Semicircle distance
Problem
The diagram shows a rectangle and two semicircles.
The height of the rectangle 10 cm, and the area of the shaded region is 125 cm$^2$.
What is the shortest distance between the two semicircles?
Give your answer in terms of $\pi$.
This problem is adapted from the World Mathematics Championships
Student Solutions
Let the length of the rectangle be $x$. Then by considering the area of the whole rectangle, we can find $x$.
The area of the whole rectangle can be found using length $\times$ width = $10x$, as shown below.
This must be equal to the shaded area added to the total area of the two semicircles. The radius of each semicircle must be half of 10 cm, which is 5 cm.

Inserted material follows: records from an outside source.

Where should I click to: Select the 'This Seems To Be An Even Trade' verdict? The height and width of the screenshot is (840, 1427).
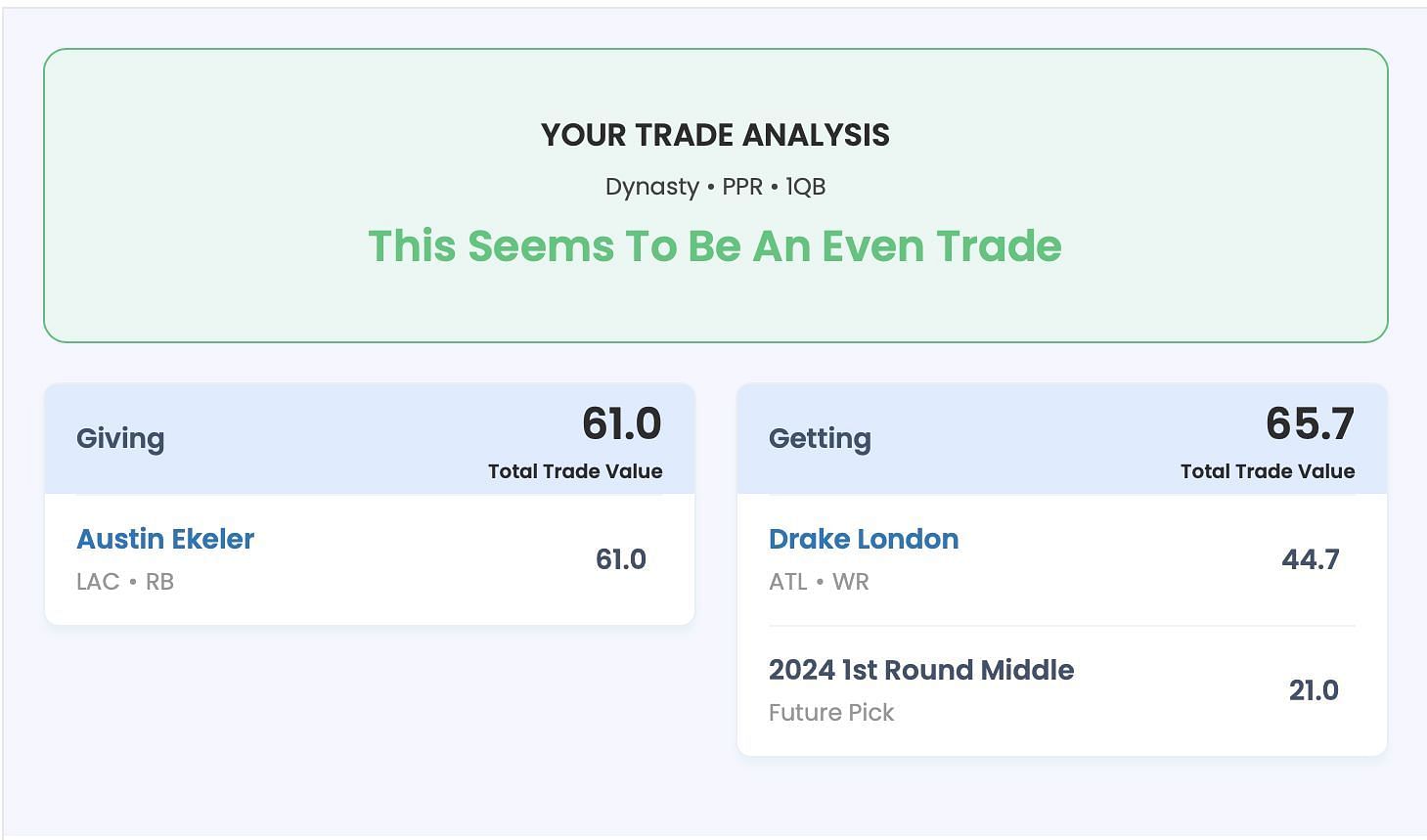point(715,245)
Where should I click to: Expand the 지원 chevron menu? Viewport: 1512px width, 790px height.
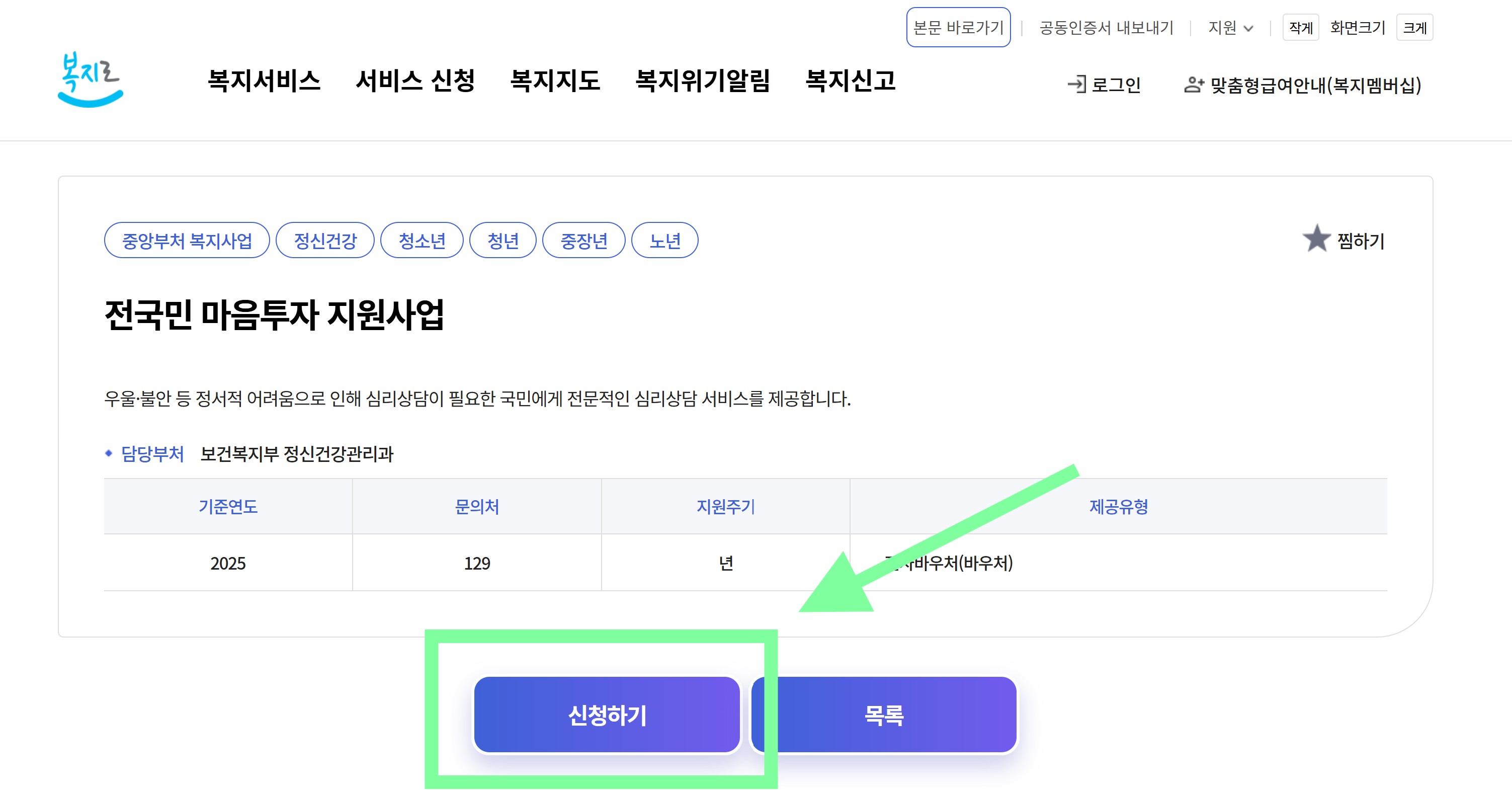pos(1249,28)
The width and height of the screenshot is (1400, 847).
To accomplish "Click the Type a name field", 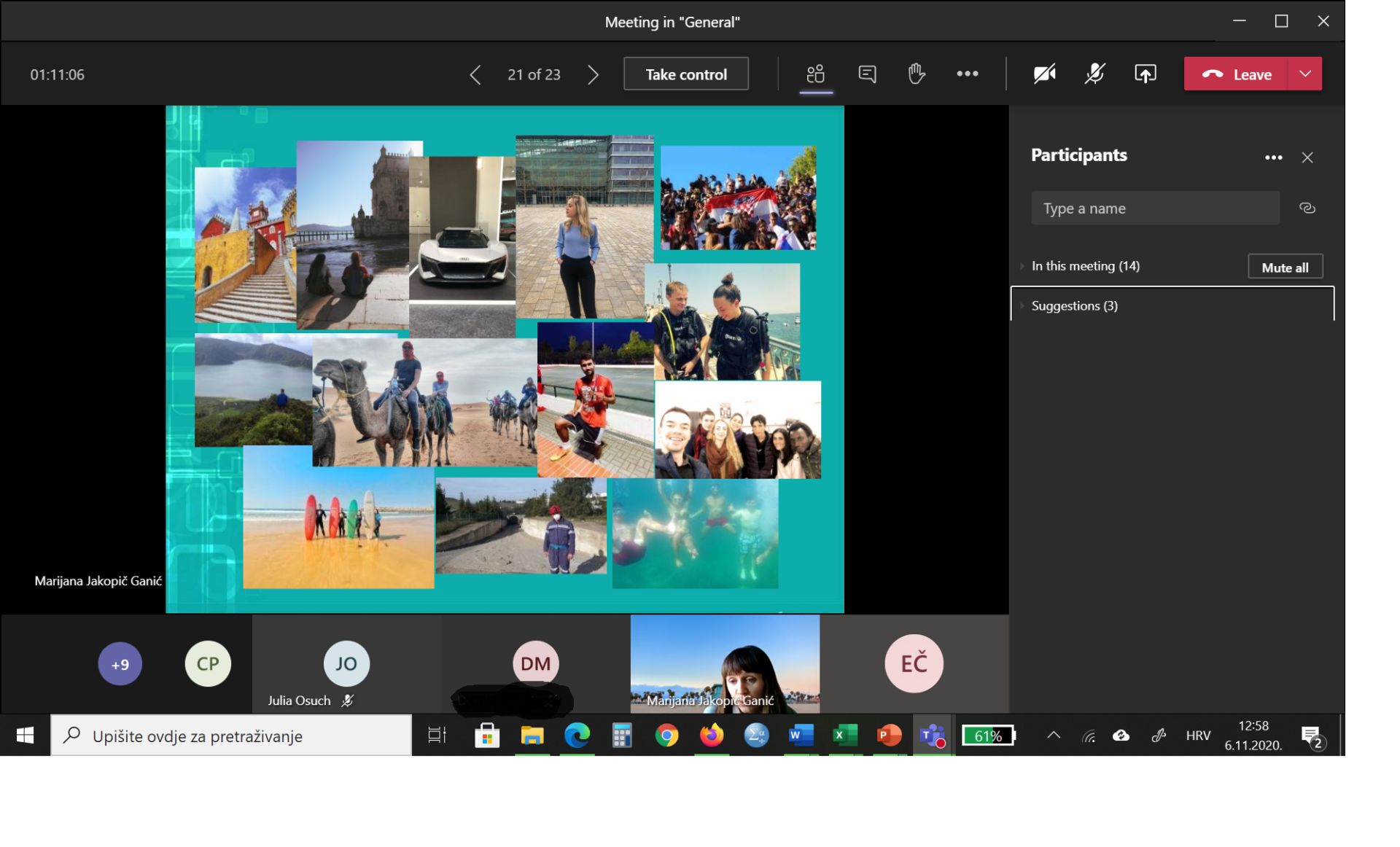I will 1154,208.
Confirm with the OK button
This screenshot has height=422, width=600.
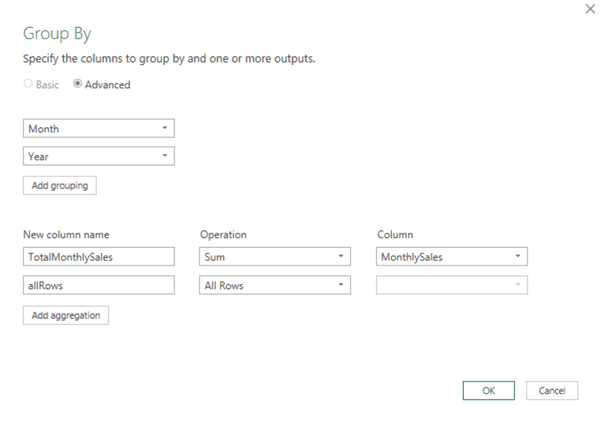pyautogui.click(x=488, y=390)
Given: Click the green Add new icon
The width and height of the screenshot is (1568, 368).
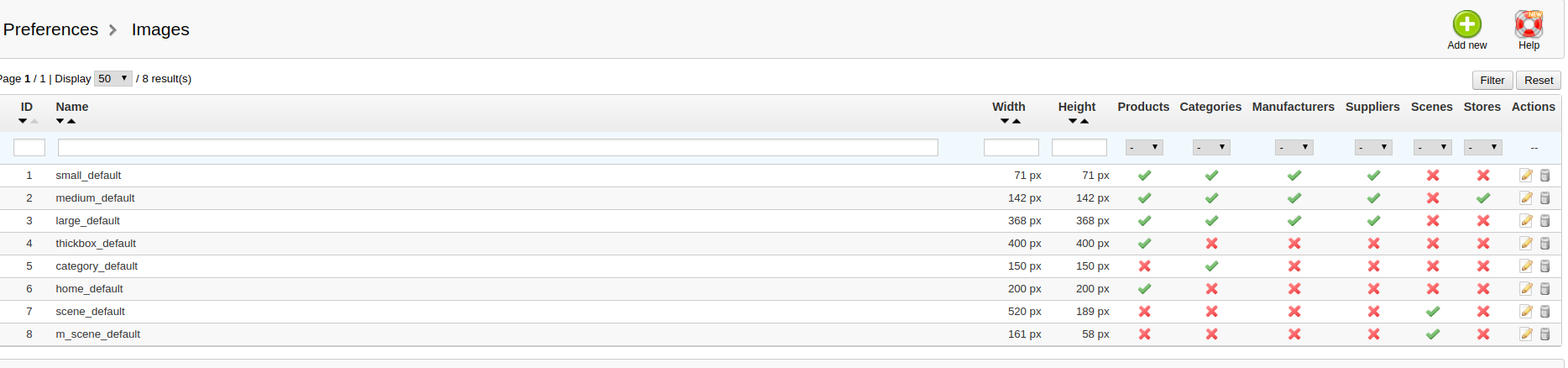Looking at the screenshot, I should coord(1467,24).
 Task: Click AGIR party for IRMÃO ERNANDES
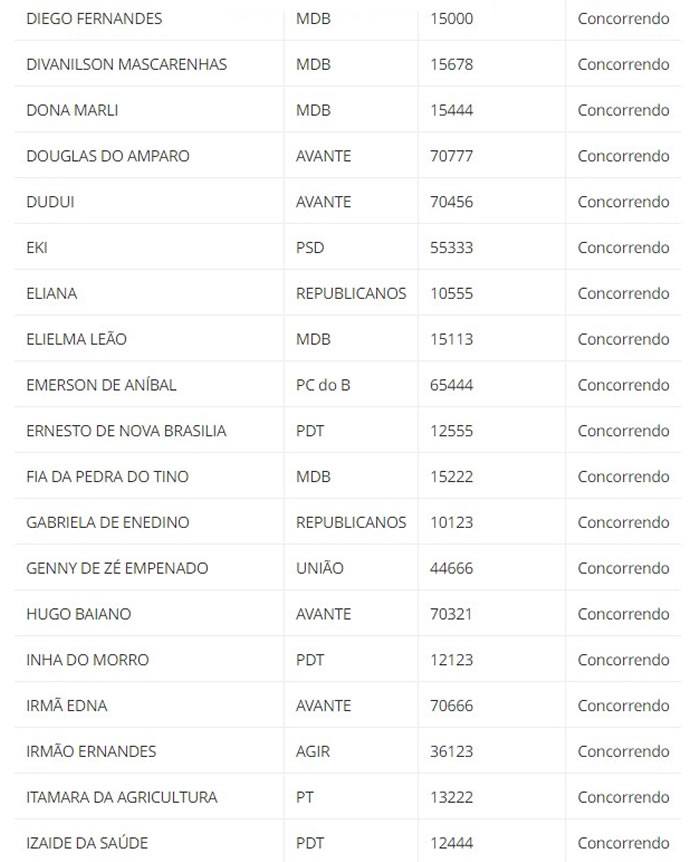(x=313, y=751)
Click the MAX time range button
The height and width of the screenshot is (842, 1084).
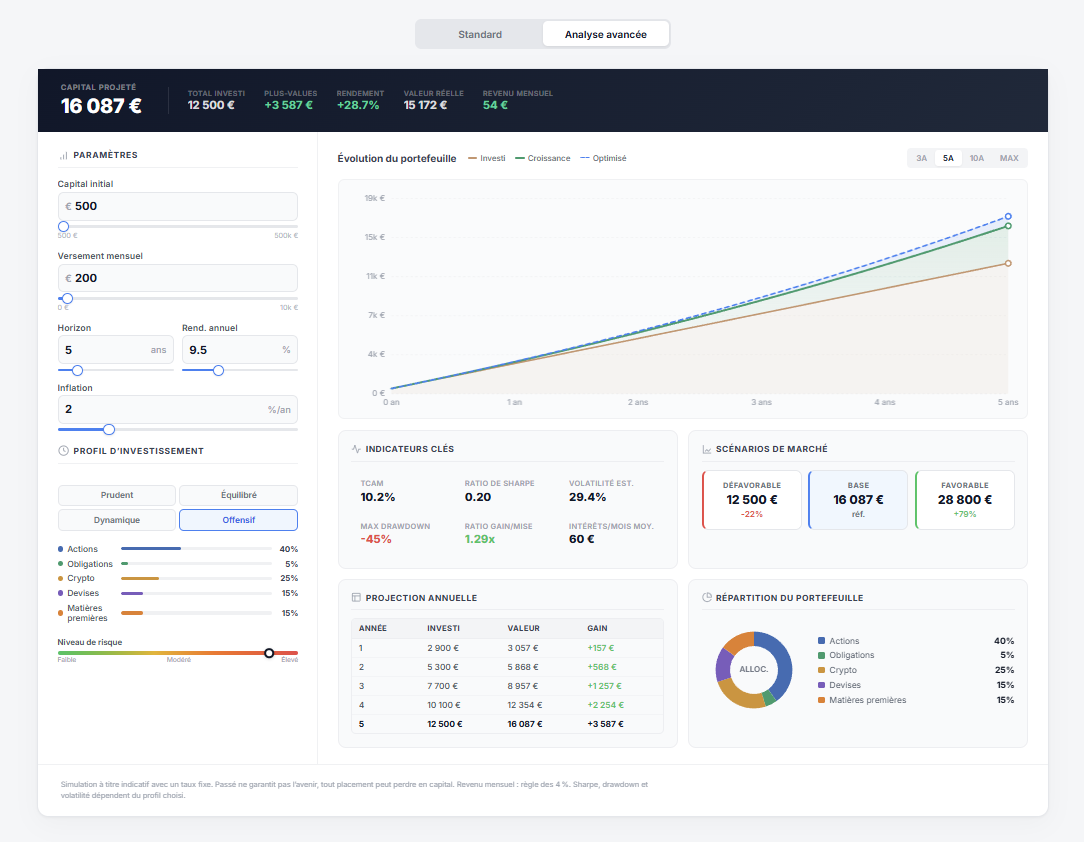point(1009,158)
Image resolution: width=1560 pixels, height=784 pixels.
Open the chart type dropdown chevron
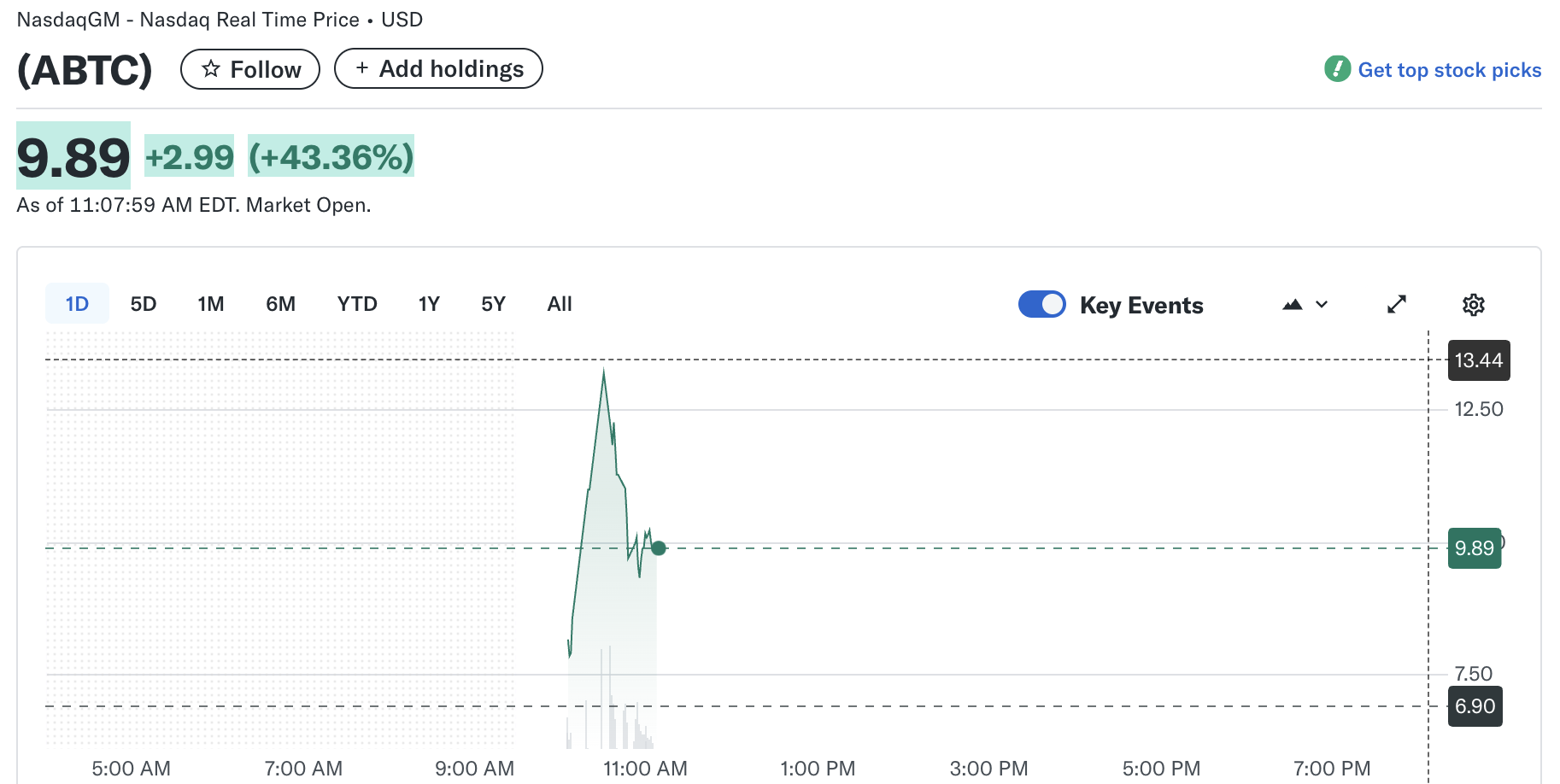pos(1321,305)
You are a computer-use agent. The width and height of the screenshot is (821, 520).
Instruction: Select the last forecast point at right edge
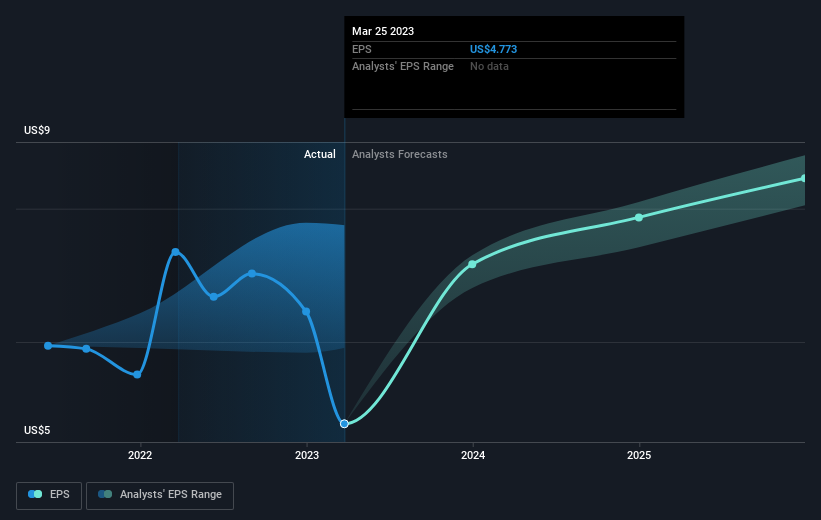tap(803, 179)
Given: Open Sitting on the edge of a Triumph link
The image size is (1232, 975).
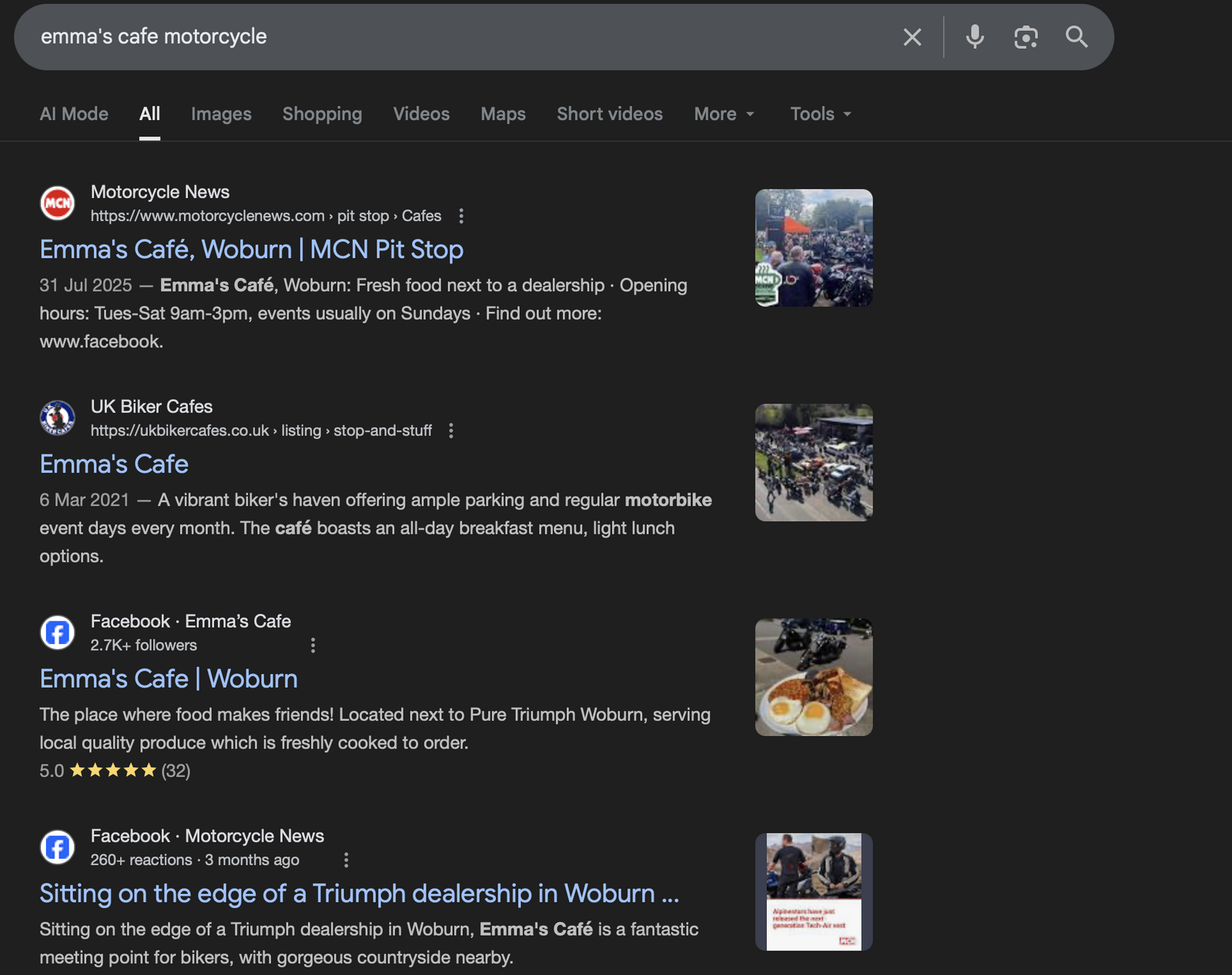Looking at the screenshot, I should (359, 893).
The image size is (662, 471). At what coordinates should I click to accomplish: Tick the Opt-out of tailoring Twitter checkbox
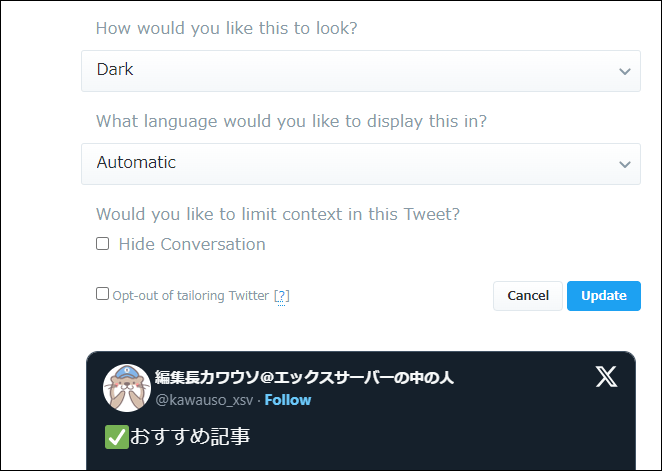102,294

So the red area is equal to $\pi\times 5^2$ cm$^2=25\pi$ cm$^2$, because the two red semicircles could be stuck together to make a circle of radius 5 cm.
That means that the total area of the rectangle must be $125 + 25\pi$ cm$^2$, so $10x=125+25\pi$, so $x=\dfrac{125+25\pi}{10}=12.5+2.5\pi$.
Now, as shown below, the shortest distance can be found using $x$.
$d=x-5-5=x-10$, so $d=12.5+2.5\pi-10=2.5+2.5\pi$ cm.